Apalagi kalau kabar-kabar bohong dan ujaran kebencian itu sudah menyangkut pertentangan SARA (suku, agama, ras, dan antargolongan). Perselisihan yang terjadi semakin membesar, dan bukan tidak mungkin menjadi perkelahian secara fisik, yang merusak di mana-mana.Â
Kalau sudah begini, yang terjadi adalah kerusakan fisik dan nonfisik, saling mencurigai satu dengan yang lainnya, dan pada gilirannya merusak persatuan bangsa, yang membuat negara menjadi kacau dan semua warganegara merasakan dampak kerusakannya. Bak pepatah mengatakan, "kalah jadi abu, menang jadi arang". Tidak ada satu pun yang beruntung, sama-sama mendapatkan kesusahan.
Itulah sebabnya, tagar #setiapPramukaadalahpewarta juga harus dimaknai dengan semangat bukan sekadar memberitakan atau membagi informasi, tetapi juga mendidik para Pramuka untuk selalu pandai dalam memilah informasi, melakukan cek dan ricek berulangkali untuk memastikan kebenaran suatu data, sehingga tidak ikut-ikutan menyebarkan kabar bohong.
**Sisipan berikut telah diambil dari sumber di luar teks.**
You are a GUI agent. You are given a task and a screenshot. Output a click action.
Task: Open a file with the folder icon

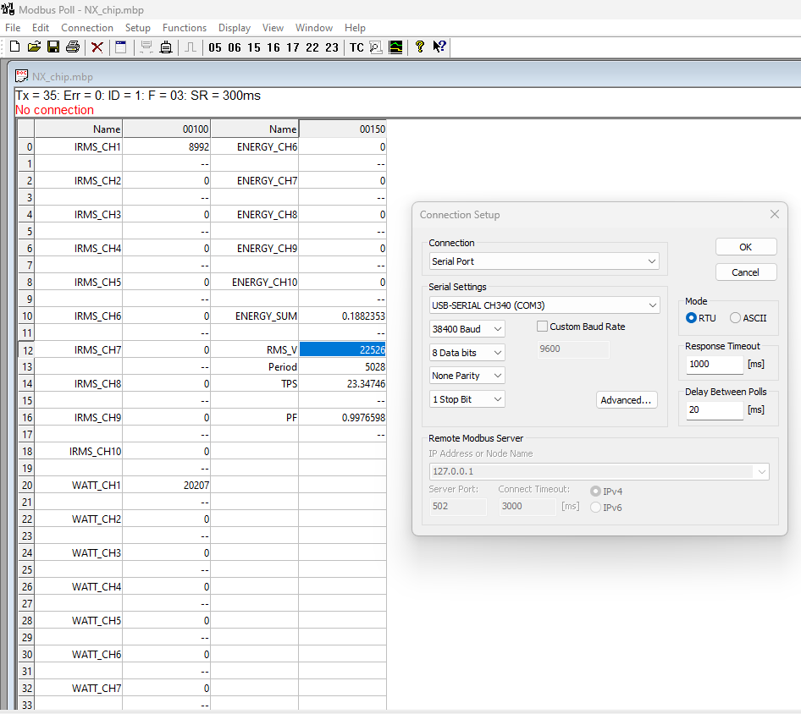click(34, 47)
Para Pramuka juga harus menjaga diri untuk tidak terjebak atau dijebak untuk menyebarkan ujaran kebencian. Untuk itu, peran para Pembina Pramuka menjadi penting dalam mengarahkan peserta didiknya agar bertingkah laku sesuai dengan Kode Kehormatan Gerakan Pramuka. Seorang Pramuka setiap hari berbuat kebaikan, dan berusaha sebisa mungkin untuk selalu "suci dalam pikiran, perkataan, dan perbuatan".
Perlu pula diingat, sejak beberapa tahun silam, World Organization of the Scout Movement (WOSM), gerakan kepanduan sedunia yang menjadi induk dari 172 organisasi nasional kepanduan/kepramukaan di seluruh dunia termasuk Gerakan Pramuka di Indonesia, telah merilis program Safe from Harm (SfH).
Program yang bisa diterjemahkan menjadi "Aman dari Bahaya" ini adalah serangkaian tindakan yang dirancang untuk memastikan bahwa setiap orang yang terlibat dalam kepramukaan bertanggung jawab dan berkomitmen untuk melindungi anak-anak dan remaja di dalam atau di luar gerakan kepramukaan. Tujuannya agar setiap orang dapat merasa aman di mana pun dan kapan saja.
Di dalam program ini, semua anggota gerakan kepramukaan -- baik peserta didik maupun orang dewasa -- diberikan pengetahuan mengenai pentingnya untuk menjaga keamanan, baik fisik maupun nonfisik.Â
Setiap Pramuka dididik untuk memahami pentingnya rasa toleransi, saling mengharga satu sama lain, tidak merasa lebih hebat sendiri, dan selalu berusaha membangun sikap bersahabat dan rasa persaudaraan yang universal.